The presence of an extraneous sound in the first formant (F1) region of a voiced vowel has been shown to influence its perceived phonetic quality when the vowel and the extraneous sound begin and end in synchrony. These experiments examine whether this effect, produced here by a pair of extraneous tones not harmonically related to the vowel’s fundamental frequency, depends on the degree of synchrony of the vowel and the tones. The phonetic effects of the tones were measured as a change in the position of the phoneme boundary on a continuum of vowels, perceived as changing from /ɪ/ to /ɛ/ as F1 was increased. Experiment 1 demonstrated that the boundary shift resulting from the addition of the tones declined when the tones began prior to the vowel. This effect might be due to adaptation or to perceptual grouping.
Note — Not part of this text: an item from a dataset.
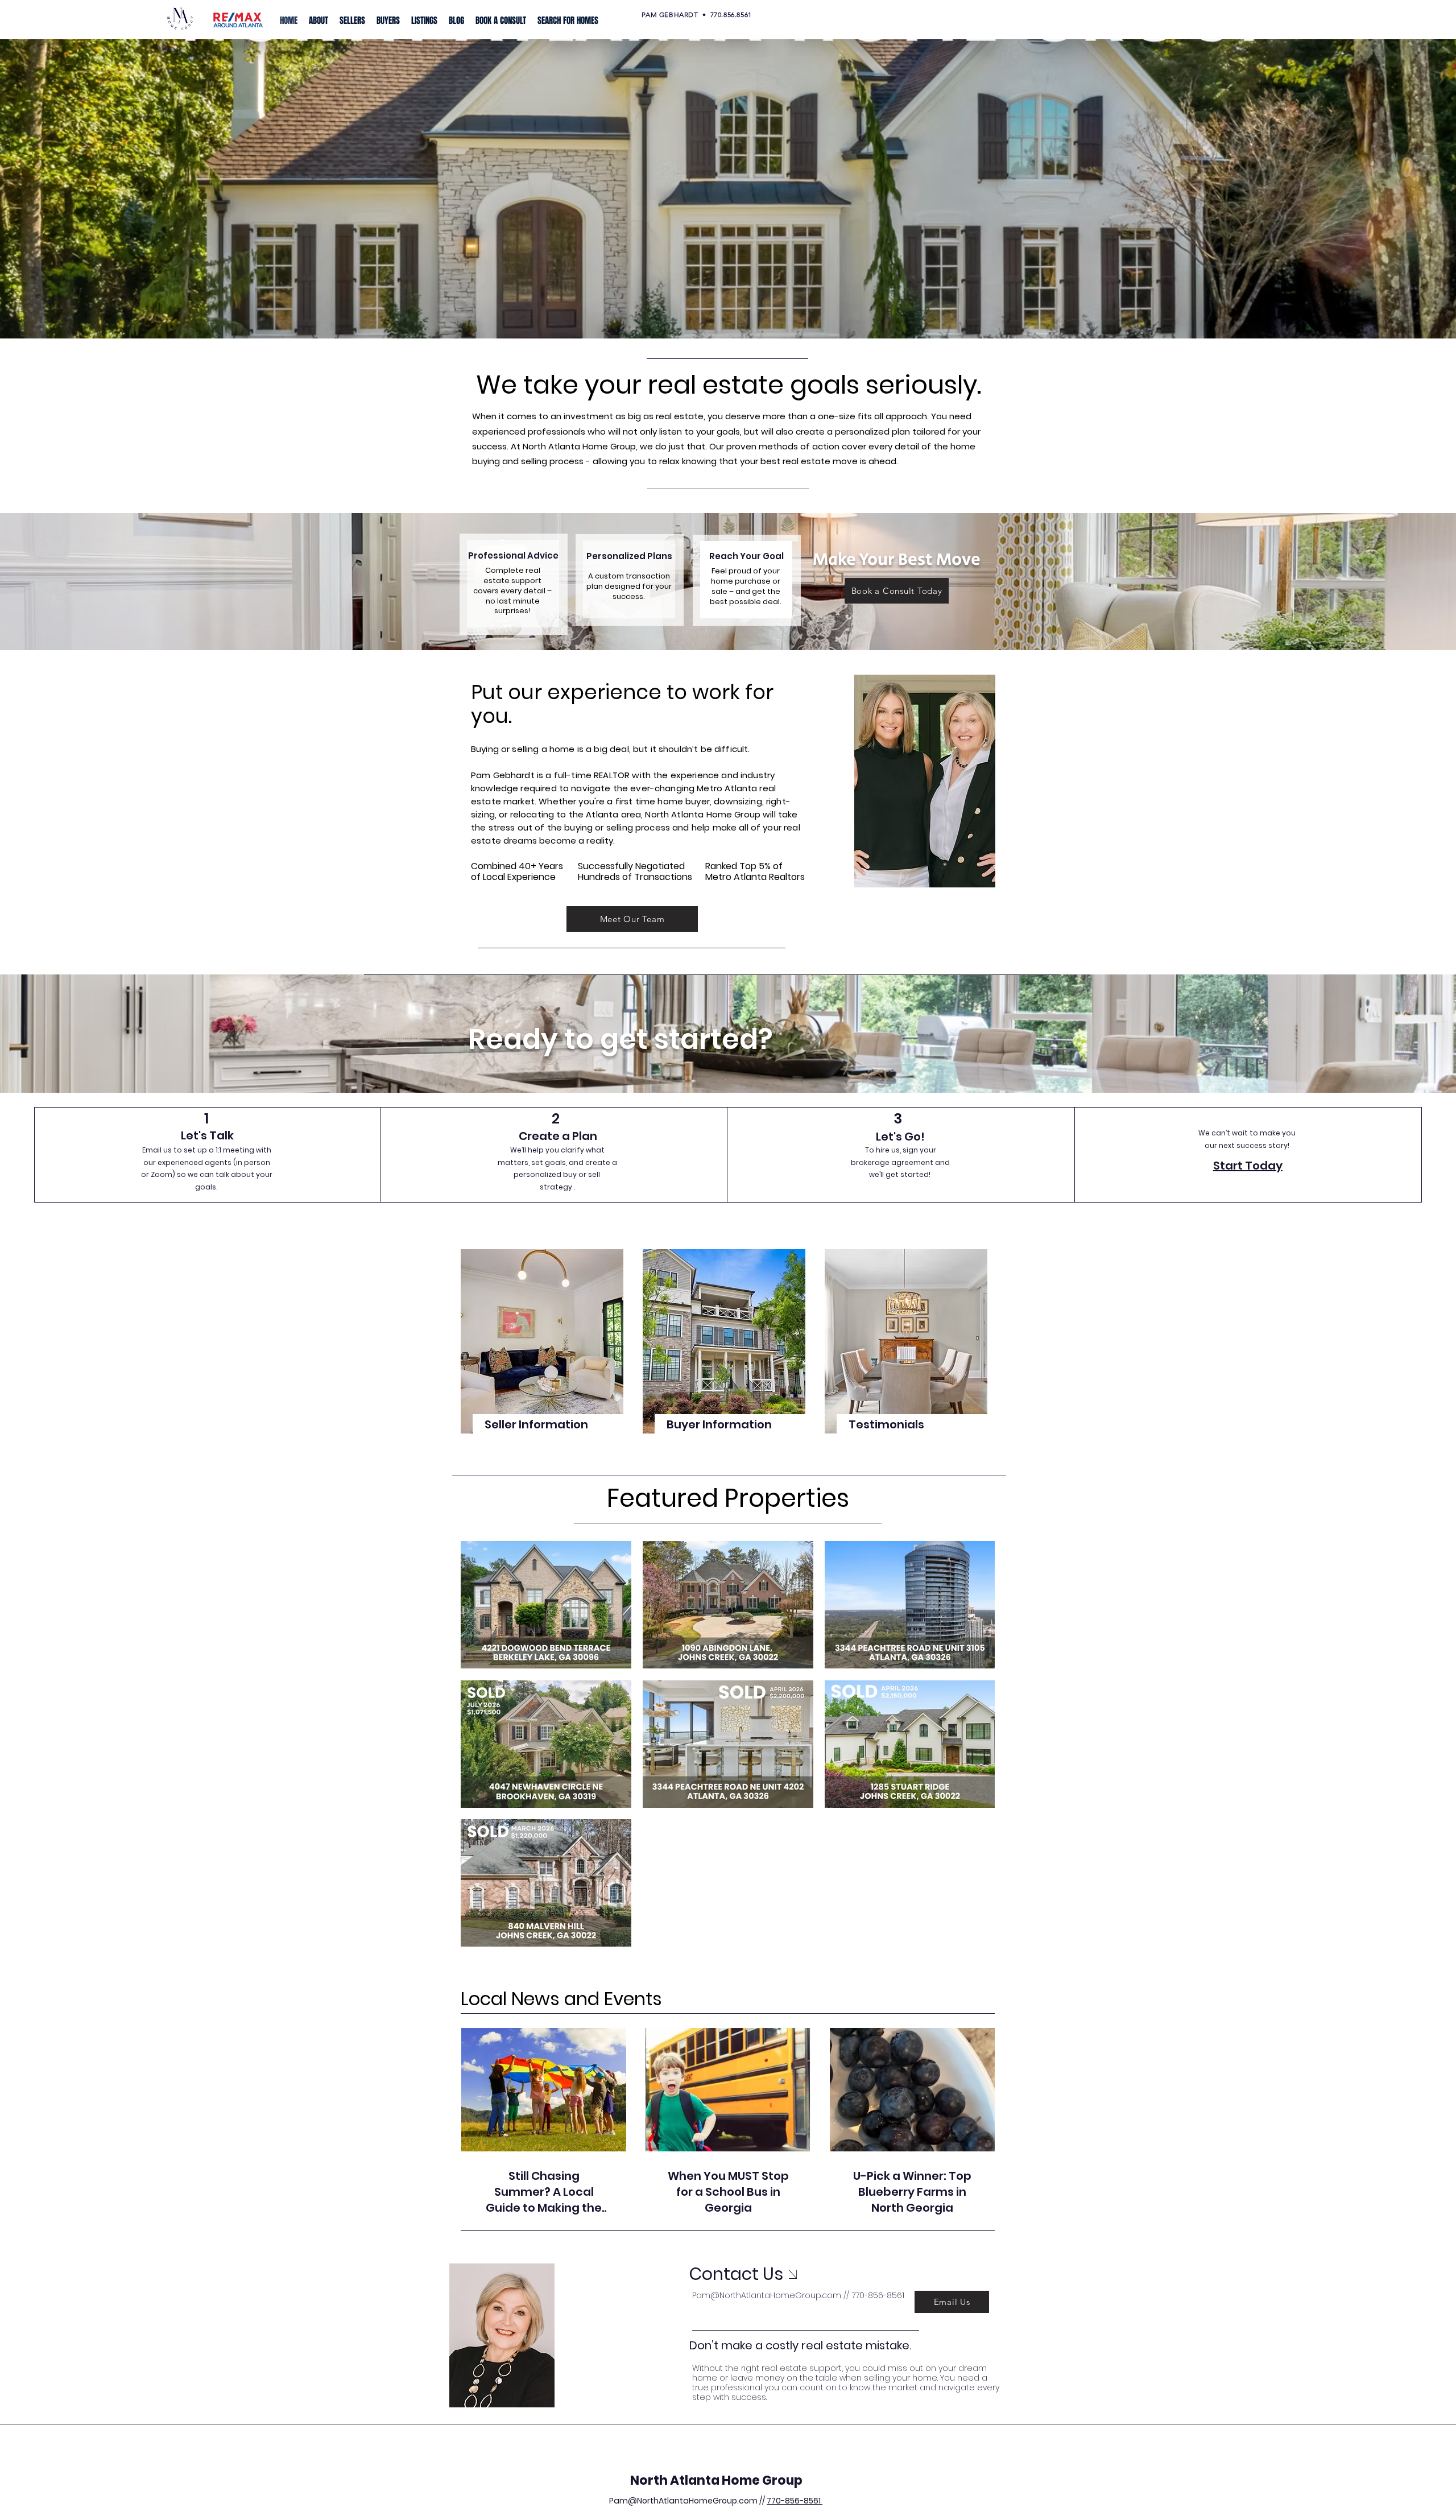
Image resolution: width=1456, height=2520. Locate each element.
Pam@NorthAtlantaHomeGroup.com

In experiment 2, a sequence of “captor” tones was used in an attempt to reinstate the phonetic effects of these tones, by “grouping out” the portions that were not simultaneous with the vowel. This did not provide any evidence for perceptual grouping. Experiment 3 demonstrated that offset asynchronies could also reduce the phonetic effects of the extraneous tones, although not to the same extent as could onset asynchronies. This indicated that perceptual grouping mechanisms were at least partly responsible for the effects of asynchronies. The boundary shift induced by the extraneous tones was significant even for the longest onset and offset asynchronies used, indicating that the phonetic effects of these tones are not limited to cases where vowels and tones are precisely synchronized.